**PROMPT A**
Write out every hunk header in the 1211-mir.md diff, meaning the lines that begin with "@@", without the section text that follows them.
**PROMPT B**
Pick up the 1211-mir.md diff right after its last line and write what comes next.

**EXCERPT TO READ**
>> Start
Update 1211-mir.md

oliver · web-flow · commit 92592d580ac7 · 2021-08-31T21:08:36.000Z
looked at those references to comments which imply LLVM is the only option and added formatting for clarity around trans and borrowck
diff --git a/text/1211-mir.md b/text/1211-mir.md
@@ -12,7 +12,7 @@ well-suited to type-checking and translation.
 # Motivation
 
 The current compiler uses a single AST from the initial parse all the
-way to the final generation of LLVM. While this has some advantages,
+way to the final generation of bitcode. While this has some advantages,
 there are also a number of distinct downsides. 
 
 1. The complexity of the compiler is increased because all passes must
@@ -49,19 +49,19 @@ there are also a number of distinct downsides.
    
 3. The reliability of safety analyses is reduced because the gap
    between what is being analyzed (the AST) and what is being executed
-   (LLVM bitcode) is very wide. The MIR is very low-level and hence the
-   translation to LLVM should be straightforward.
+   (bitcode) is very wide. The MIR is very low-level and hence the
+   translation to bitcode should be straightforward.
    
 4. The reliability of safety proofs, when we have some, would be
    reduced because the formal language we are modeling is so far from
    the full compiler AST. The MIR is simple enough that it should be
    possible to (eventually) make safety proofs based on the MIR
    itself.
 
-5. Rust-specific optimizations, and optimizing trans output, are very
+5. Rust-specific optimizations, and optimizing `trans` output, are very
    challenging. There are numerous cases where it would be nice to be
-   able to do optimizations *before* translating to LLVM bitcode, or
-   to take advantage of Rust-specific knowledge of which LLVM is
+   able to do optimizations *before* translating to bitcode, or
+   to take advantage of Rust-specific knowledge of which a backend may be
    unaware. Currently, we are forced to do these optimizations as part
    of lowering to bitcode, which can get quite complex. Having an
    intermediate form improves the situation because:
@@ -72,11 +72,9 @@ there are also a number of distinct downsides.
       would be safe.
    
    c. In all cases, whatever we can do on the MIR will be helpful for other
-      targets beyond LLVM (see next bullet).
+      targets beyond existing backends (see next bullet).
       
-6. Migrating away from LLVM is nearly impossible. In the future, it
-   may be advantageous to provide a choice of backends beyond
-   LLVM. Currently though this is infeasible, since so much of the
+6. Migrating away from LLVM is nearly impossible. Since so much of the
    semantics of Rust itself are embedded in the `trans` step which
    converts to LLVM IR. Under the MIR design, those semantics are
    instead described in the translation from AST to MIR, and the LLVM
@@ -155,8 +153,8 @@ using a MIR:
 - **borrow and move checking**: the borrow checker already uses a
   combination of the CFG and `ExprUseVisitor` to try and achieve a
   similarly low-level of detail.
>> End
**DATA SEGMENT**
>> Start
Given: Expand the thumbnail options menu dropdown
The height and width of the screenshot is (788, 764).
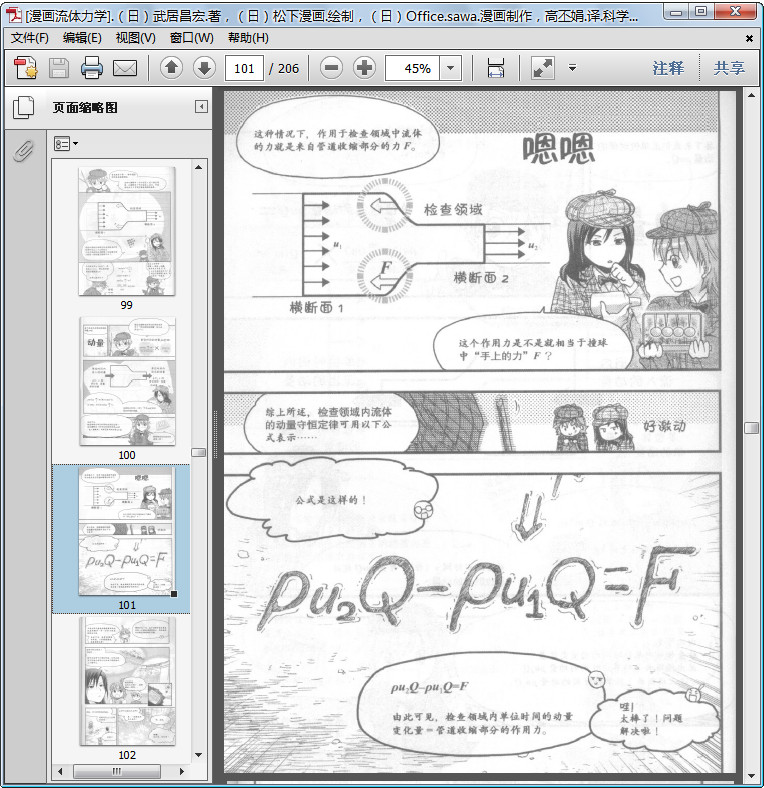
>> End
**TASK RESULT A**
- @@ -12,7 +12,7 @@
- @@ -49,19 +49,19 @@
- @@ -72,11 +72,9 @@
- @@ -155,8 +153,8 @@

**TASK RESULT B**
-- **translation to LLVM IR**: the MIR is much closer than the AST to
-  the desired end-product.
+- **translation to IR**: the MIR is much closer than the AST to
+  the desired bitcode end-product.
   
 Some other passes would probably work equally well on the MIR or an
 AST, but they will likely find the MIR somewhat easier to work with
@@ -442,7 +440,7 @@ fact not be the correct representation.
 
 In any case, after the move and correctness checking is done, it is
 easy enough to remove these aggregate rvalues and replace them with
-assignments. This could potentially be done during LLVM lowering, or
+assignments. This could potentially be done during lowering, or
 as a pre-pass that transforms MIR statements like:
 
     x = ...x;
@@ -469,13 +467,12 @@ within a single assignment (and nowhere else):
 Going further, once type-checking is done, it is plausible to do
 further lowering within the MIR purely for optimization purposes. For
 example, we could introduce intermediate references to cache the
-results of common lvalue computations and so forth. This may well be
-better left to LLVM (or at least to the lowering pass).
+results of common lvalue computations and so forth.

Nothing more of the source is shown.